Nevertheless we keep hearing the same the screed that The Museum is inherently the enemy of art, that The Museum is inherently the toy of the rich—as if everyone with wealth was of the same opinion about culture and politics, which I can assure is not the case—that The Museum is inherently inhabited by lackeys of the Cultural Industry whose only agenda is to advance their careers and the special interests of those who hire them. Well, I am not going to say that museums aren’t in trouble—they are. I use the plural because they are not all the same, in mission, in history, in location and hinterland, in resources, or in flaws. But individual agency and collective action can make and has made a difference. At times dissent compels one to break ranks. I am doing that here in the academic world. And at times one must step away to make change. On the same score I think I am safe in saying that I’m the only person in this room who has walked away from a senior curatorship at the Museum of Modern Art because I didn’t think I could do the job under the current administration the way it needs to be done. I am not boasting, but sometimes “institutional critique” requires taking actions that have painful consequences.

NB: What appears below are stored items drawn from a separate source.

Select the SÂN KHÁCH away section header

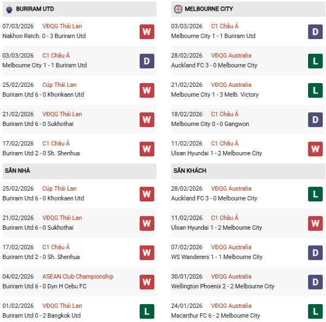point(190,171)
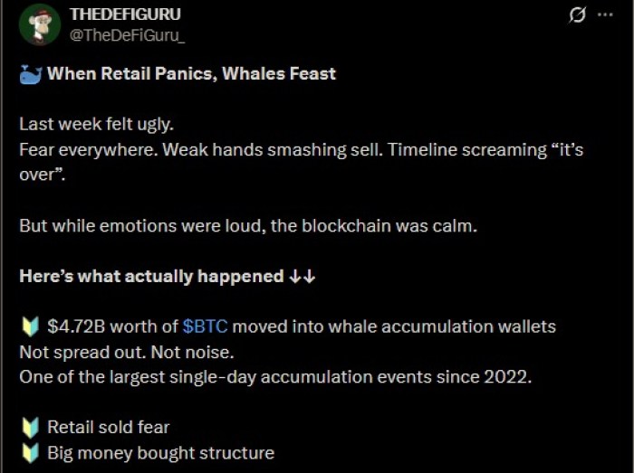
Task: Open the THEDEFIGURU profile avatar
Action: (x=40, y=24)
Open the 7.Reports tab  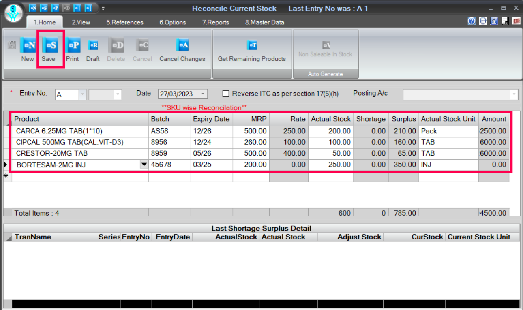215,22
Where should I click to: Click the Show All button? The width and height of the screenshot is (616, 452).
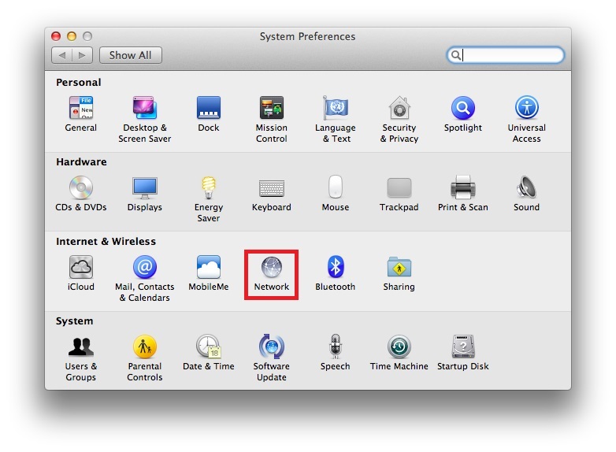(x=130, y=55)
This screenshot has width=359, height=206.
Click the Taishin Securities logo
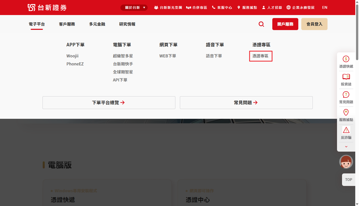[x=47, y=8]
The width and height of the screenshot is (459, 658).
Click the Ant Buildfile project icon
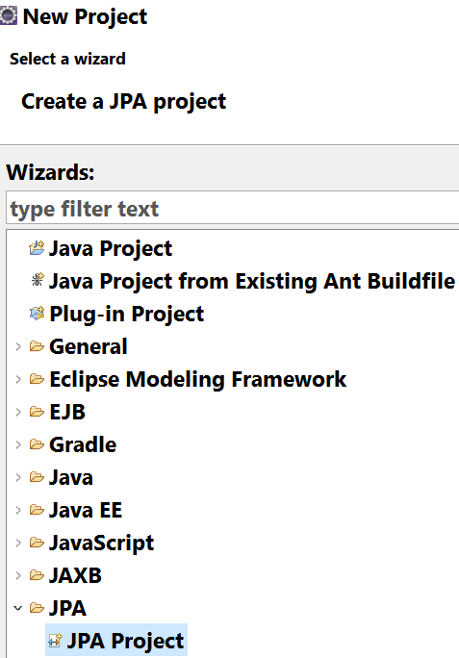coord(38,280)
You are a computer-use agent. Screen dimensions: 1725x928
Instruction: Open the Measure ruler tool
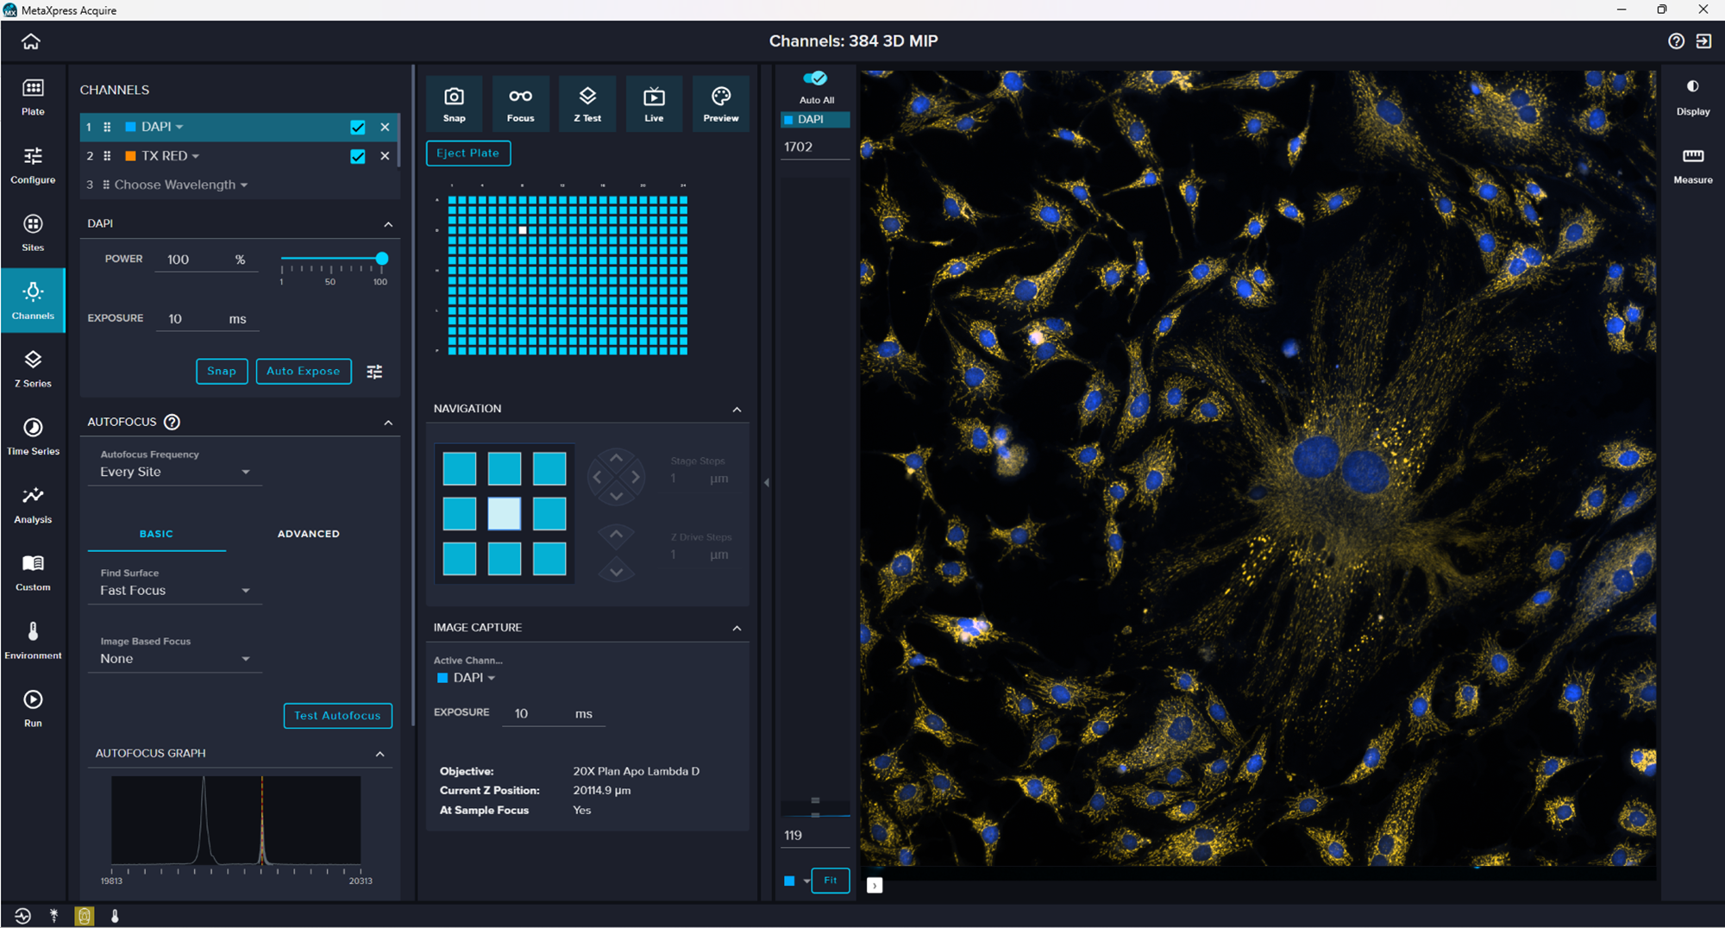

On to other things: whose opinions does one take seriously? About two weeks ago, I was invited to a restaurant in Paris by friends, who had also invited Alain Badiou. I’d read some of his writing and we had an pleasant conversation—or rather I listened to him expound in a bonhomous way, mostly about very old Leftist ideas, and we ate a couple of rich steak frites with good red wine. And as the talk of revolution proceeded I was reminded, as I have been before, of a passage in Gustave Flaubert’s Sentimental Education in which he describes how the radical nature of the post-1848 generation was ruined by rhetoric and good dinners. About ten years ago I had lunch with Paul Virilio, during which I listened as he spoke marvelously about megalopolis and terrorism. I was captivated, as one can easily be, by his carefree theory spinning and his elegant turns of phrase. Indeed, his gift for juggling words and ideas is really very suggestive, and there are uses for that kind of thing. But then after he’d been talking about the modern city for a hour or more I said, “Listen, Paul, when you’re next in New York, would you look me up?” At which point the man who was our host said, “You know, he’s never been to New York. He doesn’t fly.” Which means he’s also not been to Mexico City, São Paulo, Tokyo, Mumbai, Beijing, or Los Angeles. Yet he is an expert on megalopolis.

Many years ago, Ezra Pound wrote in his ABC of Reading that generalizations are checks written against the bank of knowledge. The question always is: what is there to back them up with? Criticism has been kiting checks in our world for the last quarter century. It’s time, I think, to send the collection agency around and ask what is behind some of these generalizations. Not in order to destroy the fundamental points being made by the people that have bounced so many theoretical checks—often their ostensible aims are legitimate—but to make those points better, to make them work, to intellectually restore the currency we use.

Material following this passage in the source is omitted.